With the streets and curbsides once again constrained by yet another snow and ice storm, several cars were left parked closer to the streetcar right of way than the drivers may have realized. During yet another of those test runs, the streetcar operator apparently overestimated the amount of clearance, clipping one parked car’s mirror and damaging another's door and fenders..

A few hours later, a small fire erupted on the roof of the streetcar. The brief incident is currently under investigation with the manufacturer.

What might have been a bad night has since gotten worse for the Streetcar system, rekindling the debate about whether the project moved forward too fast, or if it should've moved forward at all. Newly installed District Department of Transportation (DDOT) director Leif A. Dormsjo has vowed to conduct a thorough review of the project, including an outside assessment by a team of experts selected by the American Public Transportation Association.

“We’re not planning for failure,” Dormsjo told the Washington Post.  I’m trying to prudently and responsibly prepare the service to be started.
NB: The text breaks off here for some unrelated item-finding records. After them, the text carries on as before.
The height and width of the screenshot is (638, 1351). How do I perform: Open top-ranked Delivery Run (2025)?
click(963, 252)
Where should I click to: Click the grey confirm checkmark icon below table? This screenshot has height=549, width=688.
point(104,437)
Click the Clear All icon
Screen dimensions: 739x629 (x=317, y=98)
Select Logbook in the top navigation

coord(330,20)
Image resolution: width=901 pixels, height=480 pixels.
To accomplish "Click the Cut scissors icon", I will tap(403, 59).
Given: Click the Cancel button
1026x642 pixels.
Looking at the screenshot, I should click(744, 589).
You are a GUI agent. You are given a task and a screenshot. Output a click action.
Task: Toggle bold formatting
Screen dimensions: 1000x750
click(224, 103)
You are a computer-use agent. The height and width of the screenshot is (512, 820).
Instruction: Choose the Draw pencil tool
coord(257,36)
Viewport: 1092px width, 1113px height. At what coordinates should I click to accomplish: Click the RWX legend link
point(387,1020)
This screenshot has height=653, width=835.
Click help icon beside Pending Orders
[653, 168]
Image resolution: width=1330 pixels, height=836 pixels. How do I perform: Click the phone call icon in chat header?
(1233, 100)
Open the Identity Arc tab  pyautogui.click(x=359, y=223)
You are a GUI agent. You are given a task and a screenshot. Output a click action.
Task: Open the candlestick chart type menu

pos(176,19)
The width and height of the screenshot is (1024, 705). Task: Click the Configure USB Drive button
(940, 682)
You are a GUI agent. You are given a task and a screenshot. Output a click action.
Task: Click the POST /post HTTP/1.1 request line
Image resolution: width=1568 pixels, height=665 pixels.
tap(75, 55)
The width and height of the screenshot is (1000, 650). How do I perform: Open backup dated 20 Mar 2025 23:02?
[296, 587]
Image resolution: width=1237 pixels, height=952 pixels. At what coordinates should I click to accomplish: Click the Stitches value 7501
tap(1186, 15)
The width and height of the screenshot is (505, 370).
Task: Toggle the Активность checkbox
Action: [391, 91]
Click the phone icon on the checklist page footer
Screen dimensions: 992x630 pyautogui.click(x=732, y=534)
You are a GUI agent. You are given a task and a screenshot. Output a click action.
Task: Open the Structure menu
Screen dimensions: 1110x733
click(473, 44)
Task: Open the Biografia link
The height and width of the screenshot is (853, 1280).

But if I can’t get to that point, I’m not going to be enchanted by some philosophy of transit that leads me to do something that doesn’t make sense.

Dormsjo added that while the District had already invested more than $200 million in the system, “It’s not a good outcome for that to be squandered. But at the end of the day, it has to work, it has to be safe, it has to have utility.”

The APTA team’s report, due in the Spring, may provide some clarity about the breadth and depth of the DC Streetcar system’s problems. It will then be up to DDOT and other District agencies to decide whether the “ghost” line can be turned into a living, functioning transit system, or like February’s snows, it will simply disappear.